_Prompt_
Would you please set down, word for word, the lines from the one with "Where should I click to: Click" through the final line of the data below, omitting any pictures?
★ ★ ★
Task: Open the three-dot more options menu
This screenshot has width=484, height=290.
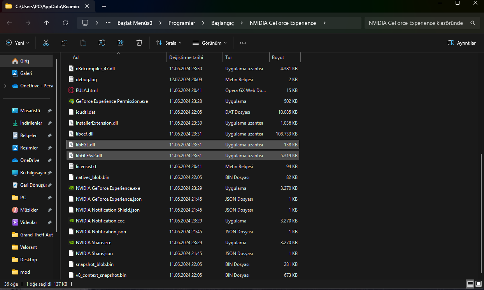Action: click(243, 43)
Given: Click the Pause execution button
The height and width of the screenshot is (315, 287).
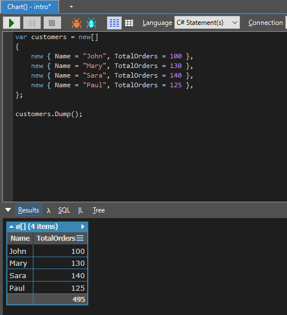Looking at the screenshot, I should pos(32,23).
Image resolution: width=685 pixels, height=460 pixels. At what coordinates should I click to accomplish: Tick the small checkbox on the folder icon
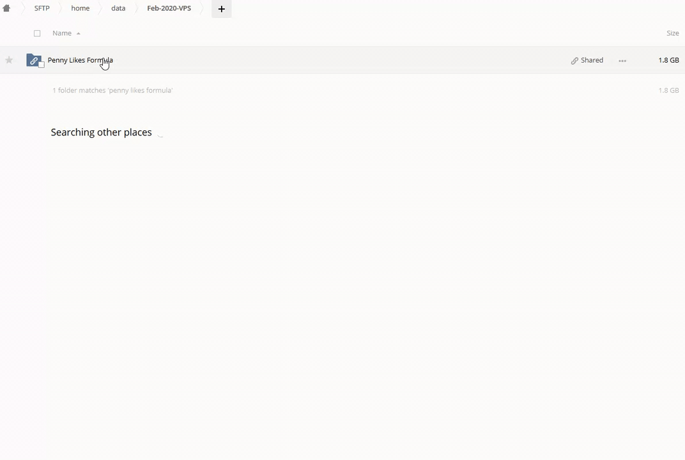tap(42, 65)
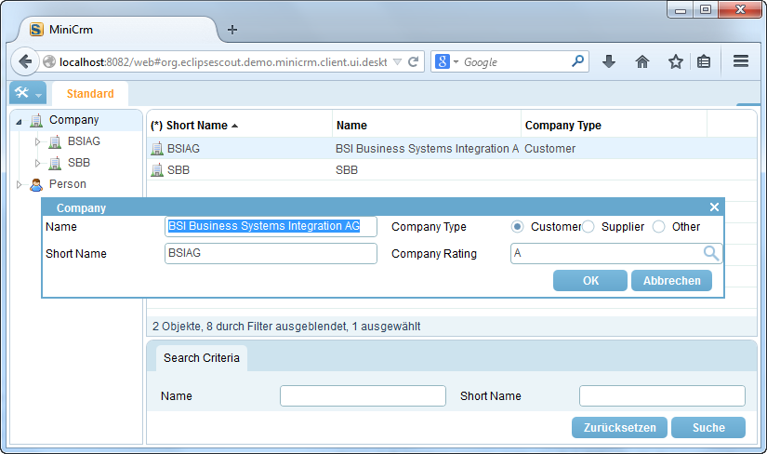
Task: Expand the BSIAG tree node
Action: 38,141
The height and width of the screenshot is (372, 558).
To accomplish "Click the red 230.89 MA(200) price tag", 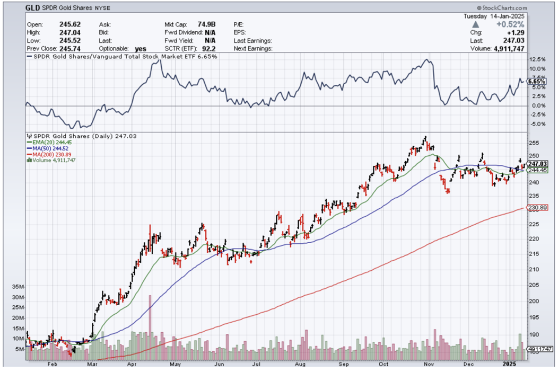I will tap(537, 207).
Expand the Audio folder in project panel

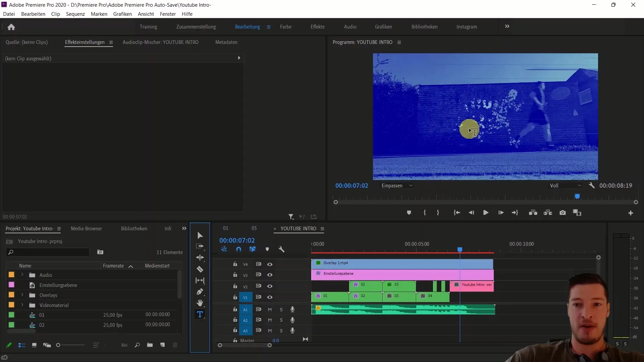click(22, 275)
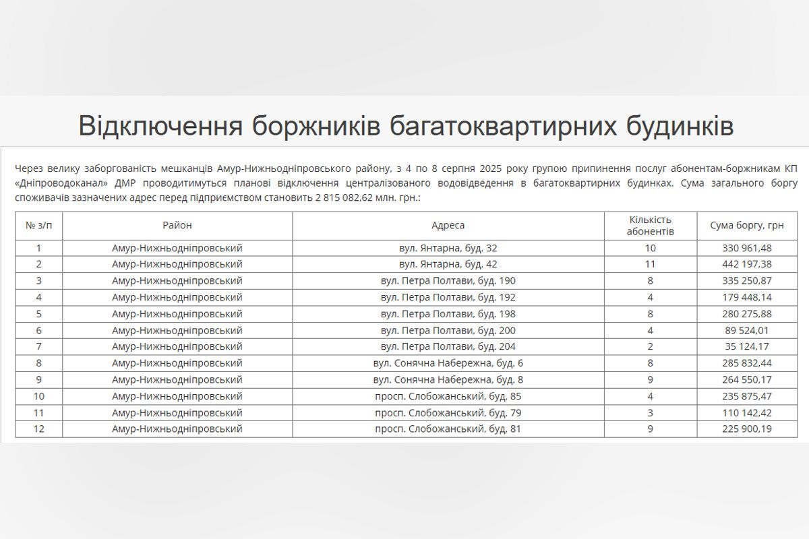Click the "№ з/п" column header
This screenshot has height=539, width=809.
tap(38, 226)
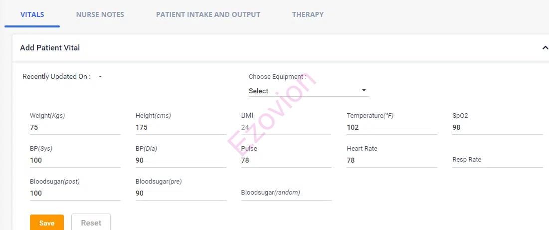Focus the Weight (Kgs) field
549x230 pixels.
tap(75, 127)
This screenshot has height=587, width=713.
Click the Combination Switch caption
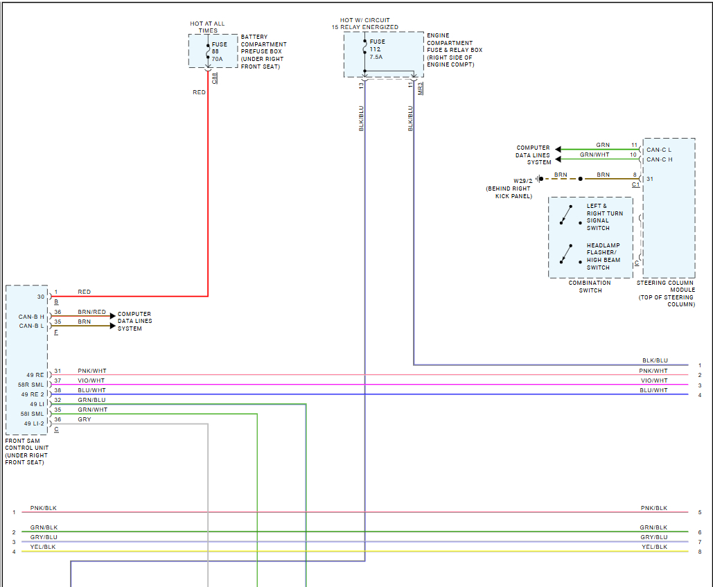(x=590, y=286)
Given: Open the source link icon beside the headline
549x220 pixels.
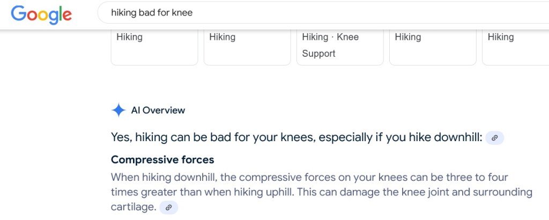Looking at the screenshot, I should click(x=494, y=138).
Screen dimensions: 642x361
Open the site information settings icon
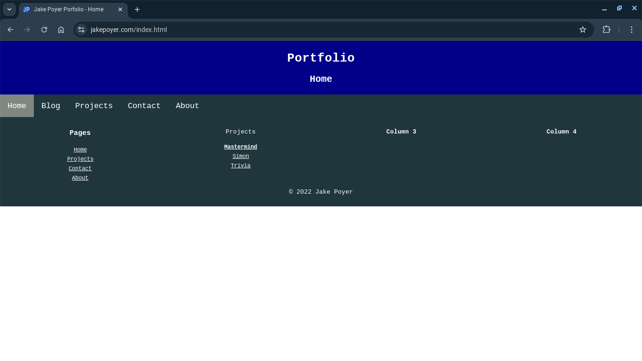pos(81,30)
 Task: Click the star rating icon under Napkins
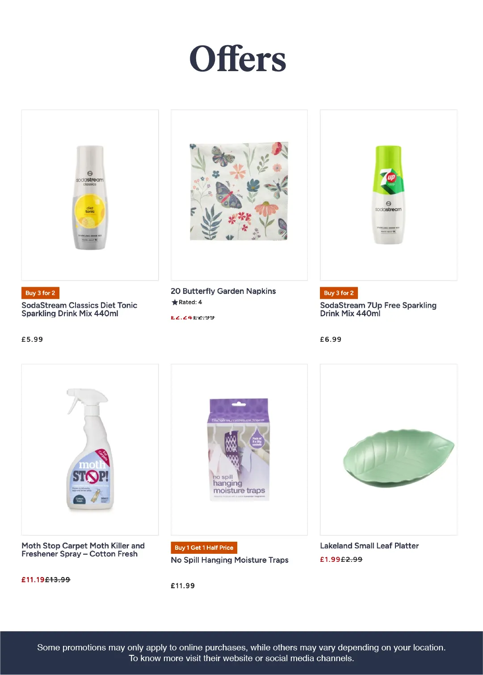pyautogui.click(x=175, y=302)
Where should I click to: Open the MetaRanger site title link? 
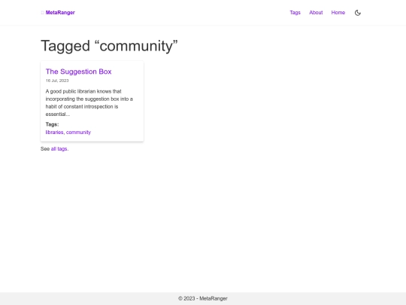(60, 13)
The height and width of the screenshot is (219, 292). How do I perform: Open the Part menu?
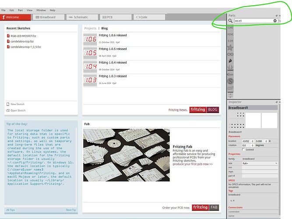[20, 10]
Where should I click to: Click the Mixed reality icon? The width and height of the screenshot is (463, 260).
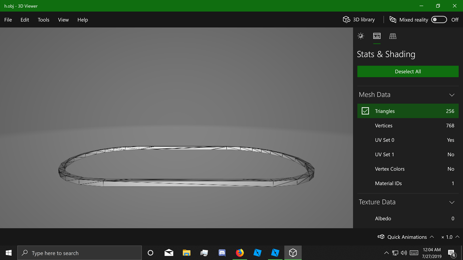click(393, 19)
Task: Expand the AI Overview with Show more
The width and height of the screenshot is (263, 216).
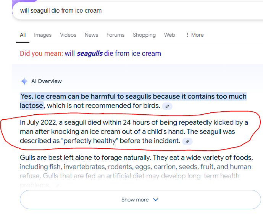Action: pos(140,200)
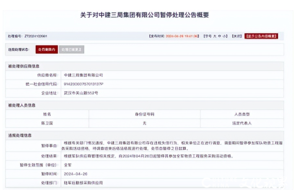Select medium font size 中

(219, 35)
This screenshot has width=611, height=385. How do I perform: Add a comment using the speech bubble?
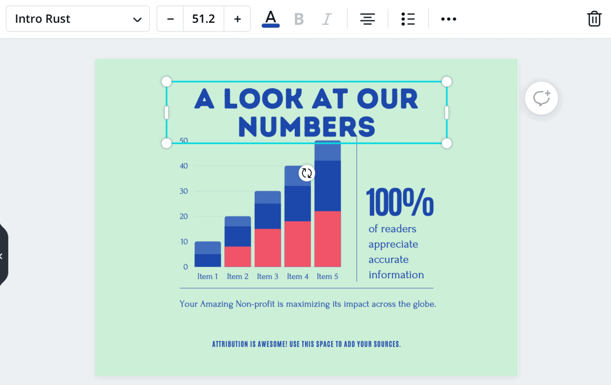pyautogui.click(x=541, y=98)
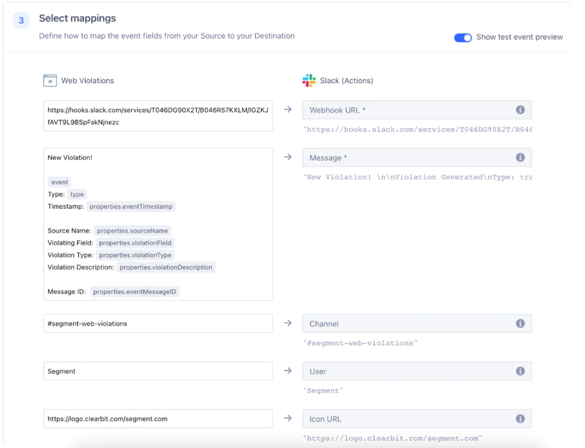Click the Web Violations JS source icon
Viewport: 585px width, 448px height.
50,80
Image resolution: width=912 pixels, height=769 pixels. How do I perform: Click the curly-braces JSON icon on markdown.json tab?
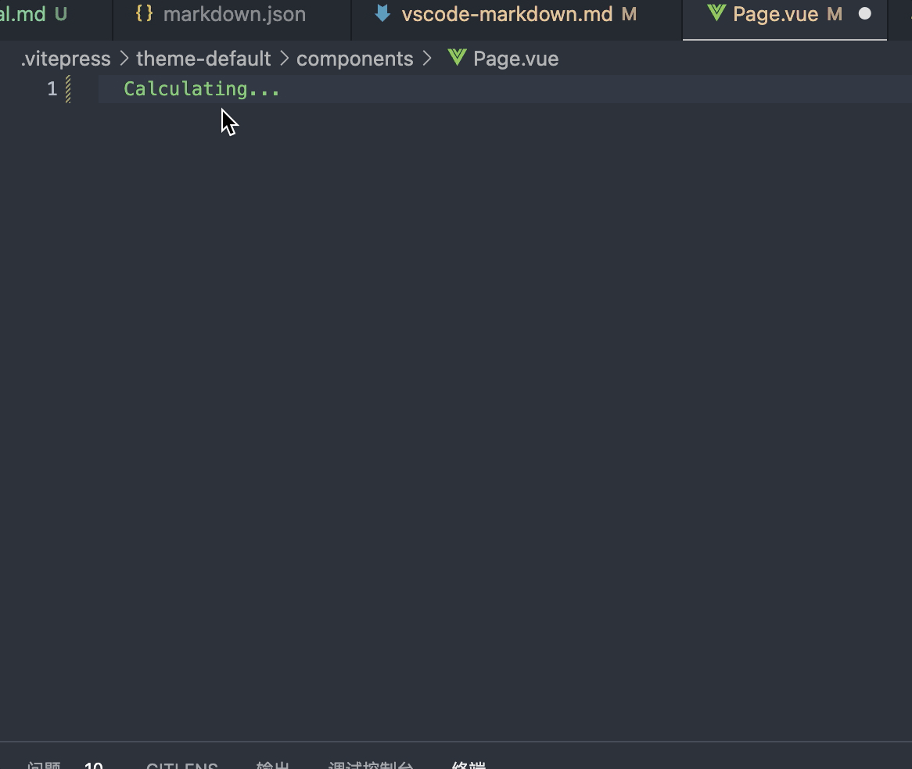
★ ★ ★
_Exercise answer_
Where should I click to: Click the Mixed reality icon? The width and height of the screenshot is (463, 260).
click(393, 19)
Task: Expand the AI Overview with Show more
The width and height of the screenshot is (263, 216).
Action: pos(140,200)
Select medium font size 中

(219, 35)
This screenshot has width=611, height=385. How do I perform: Add a comment using the speech bubble?
pyautogui.click(x=541, y=98)
Click the Web Violations JS source icon
Viewport: 585px width, 448px height.
50,80
Image resolution: width=912 pixels, height=769 pixels. How do I perform: Click the curly-braces JSON icon on markdown.json tab?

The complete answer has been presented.